Problem requirements
Print the items from the line with "I will coord(474,150)." up to and including the line with "click(756, 849)", reproducing each line exactly.

Given entries
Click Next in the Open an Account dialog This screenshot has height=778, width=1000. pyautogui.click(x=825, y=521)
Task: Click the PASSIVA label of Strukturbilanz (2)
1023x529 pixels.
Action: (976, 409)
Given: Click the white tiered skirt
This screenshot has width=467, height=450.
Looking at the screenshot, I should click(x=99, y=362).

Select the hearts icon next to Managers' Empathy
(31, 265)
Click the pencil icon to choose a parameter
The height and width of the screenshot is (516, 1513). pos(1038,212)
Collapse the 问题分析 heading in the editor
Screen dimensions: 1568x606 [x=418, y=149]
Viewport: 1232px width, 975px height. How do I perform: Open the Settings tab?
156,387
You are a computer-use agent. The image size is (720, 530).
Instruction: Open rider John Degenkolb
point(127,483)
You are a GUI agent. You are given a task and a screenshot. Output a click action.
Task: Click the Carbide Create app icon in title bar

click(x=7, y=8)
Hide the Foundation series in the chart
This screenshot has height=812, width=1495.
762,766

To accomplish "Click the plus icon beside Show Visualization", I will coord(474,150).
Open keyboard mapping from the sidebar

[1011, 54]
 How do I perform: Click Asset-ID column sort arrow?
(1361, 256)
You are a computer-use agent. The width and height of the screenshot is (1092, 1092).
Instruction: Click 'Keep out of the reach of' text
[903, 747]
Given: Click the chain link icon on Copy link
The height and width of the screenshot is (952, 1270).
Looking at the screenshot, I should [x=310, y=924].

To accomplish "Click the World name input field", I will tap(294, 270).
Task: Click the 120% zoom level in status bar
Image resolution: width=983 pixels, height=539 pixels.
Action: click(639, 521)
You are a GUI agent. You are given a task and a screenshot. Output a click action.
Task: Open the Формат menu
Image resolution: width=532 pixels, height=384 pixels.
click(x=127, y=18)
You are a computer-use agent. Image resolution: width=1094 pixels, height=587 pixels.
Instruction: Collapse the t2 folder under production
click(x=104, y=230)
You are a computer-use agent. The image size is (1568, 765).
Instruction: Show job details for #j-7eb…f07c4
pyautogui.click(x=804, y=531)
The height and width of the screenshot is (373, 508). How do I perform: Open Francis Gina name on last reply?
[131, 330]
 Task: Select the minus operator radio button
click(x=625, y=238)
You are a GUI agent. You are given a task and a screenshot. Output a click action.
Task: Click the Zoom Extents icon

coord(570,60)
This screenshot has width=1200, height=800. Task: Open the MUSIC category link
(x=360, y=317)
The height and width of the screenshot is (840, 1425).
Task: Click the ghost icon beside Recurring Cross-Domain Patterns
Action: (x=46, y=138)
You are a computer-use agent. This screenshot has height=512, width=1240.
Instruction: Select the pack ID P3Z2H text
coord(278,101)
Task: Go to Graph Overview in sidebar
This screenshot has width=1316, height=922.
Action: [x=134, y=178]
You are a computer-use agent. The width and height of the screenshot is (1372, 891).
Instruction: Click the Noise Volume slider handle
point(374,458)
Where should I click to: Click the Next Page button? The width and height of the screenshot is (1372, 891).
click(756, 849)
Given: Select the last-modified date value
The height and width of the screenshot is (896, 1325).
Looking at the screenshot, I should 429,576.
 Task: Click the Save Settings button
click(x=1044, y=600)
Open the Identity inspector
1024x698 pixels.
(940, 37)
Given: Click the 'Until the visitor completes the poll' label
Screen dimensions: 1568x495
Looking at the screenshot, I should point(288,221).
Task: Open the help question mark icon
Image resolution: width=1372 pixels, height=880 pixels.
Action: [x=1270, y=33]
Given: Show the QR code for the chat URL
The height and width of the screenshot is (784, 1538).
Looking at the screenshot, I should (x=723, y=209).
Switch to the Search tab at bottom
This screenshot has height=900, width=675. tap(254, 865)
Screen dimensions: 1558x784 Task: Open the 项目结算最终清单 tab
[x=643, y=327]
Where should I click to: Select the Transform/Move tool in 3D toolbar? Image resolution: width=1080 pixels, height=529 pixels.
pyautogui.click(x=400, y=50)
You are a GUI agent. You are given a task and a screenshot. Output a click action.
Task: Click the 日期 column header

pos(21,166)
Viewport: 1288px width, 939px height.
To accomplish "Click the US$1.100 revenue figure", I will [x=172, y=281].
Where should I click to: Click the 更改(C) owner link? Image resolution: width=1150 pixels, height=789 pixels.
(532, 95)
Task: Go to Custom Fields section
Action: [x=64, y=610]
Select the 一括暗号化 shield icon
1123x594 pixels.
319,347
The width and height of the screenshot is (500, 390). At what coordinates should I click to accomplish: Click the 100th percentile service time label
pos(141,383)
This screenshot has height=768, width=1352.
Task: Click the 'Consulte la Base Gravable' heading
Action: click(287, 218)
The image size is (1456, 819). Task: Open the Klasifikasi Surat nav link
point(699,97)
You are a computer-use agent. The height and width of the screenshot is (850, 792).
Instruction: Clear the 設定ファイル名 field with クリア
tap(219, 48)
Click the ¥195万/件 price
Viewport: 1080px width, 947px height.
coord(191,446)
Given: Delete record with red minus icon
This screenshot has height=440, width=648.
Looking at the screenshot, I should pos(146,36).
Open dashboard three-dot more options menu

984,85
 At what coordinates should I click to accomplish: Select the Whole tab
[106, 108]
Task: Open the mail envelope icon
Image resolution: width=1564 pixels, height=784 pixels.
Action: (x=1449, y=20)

Task answer
To accomplish "Click the plus icon beside Show Visualization", I will coord(474,150).
Open keyboard mapping from the sidebar

[1011, 54]
 How do I perform: Click Asset-ID column sort arrow?
(1361, 256)
You are a computer-use agent. The width and height of the screenshot is (1092, 1092).
Instruction: Click 'Keep out of the reach of' text
[903, 747]
Given: Click the chain link icon on Copy link
The height and width of the screenshot is (952, 1270).
Looking at the screenshot, I should [x=310, y=924].

To accomplish "Click the World name input field", I will tap(294, 270).
Task: Click the 120% zoom level in status bar
Image resolution: width=983 pixels, height=539 pixels.
Action: click(639, 521)
You are a GUI agent. You are given a task and a screenshot. Output a click action.
Task: Open the Формат menu
Image resolution: width=532 pixels, height=384 pixels.
click(x=127, y=18)
You are a computer-use agent. Image resolution: width=1094 pixels, height=587 pixels.
Instruction: Collapse the t2 folder under production
click(x=104, y=230)
You are a computer-use agent. The image size is (1568, 765).
Instruction: Show job details for #j-7eb…f07c4
pyautogui.click(x=804, y=531)
The height and width of the screenshot is (373, 508). How do I perform: Open Francis Gina name on last reply?
[131, 330]
 Task: Select the minus operator radio button
click(x=625, y=238)
You are a GUI agent. You are given a task and a screenshot. Output a click action.
Task: Click the Zoom Extents icon

coord(570,60)
This screenshot has width=1200, height=800. Task: Open the MUSIC category link
(x=360, y=317)
The height and width of the screenshot is (840, 1425).
Task: Click the ghost icon beside Recurring Cross-Domain Patterns
Action: (x=46, y=138)
You are a computer-use agent. This screenshot has height=512, width=1240.
Instruction: Select the pack ID P3Z2H text
coord(278,101)
Task: Go to Graph Overview in sidebar
This screenshot has width=1316, height=922.
Action: [x=134, y=178]
You are a computer-use agent. The width and height of the screenshot is (1372, 891).
Instruction: Click the Noise Volume slider handle
point(374,458)
Where should I click to: Click the Next Page button? The width and height of the screenshot is (1372, 891).
click(756, 849)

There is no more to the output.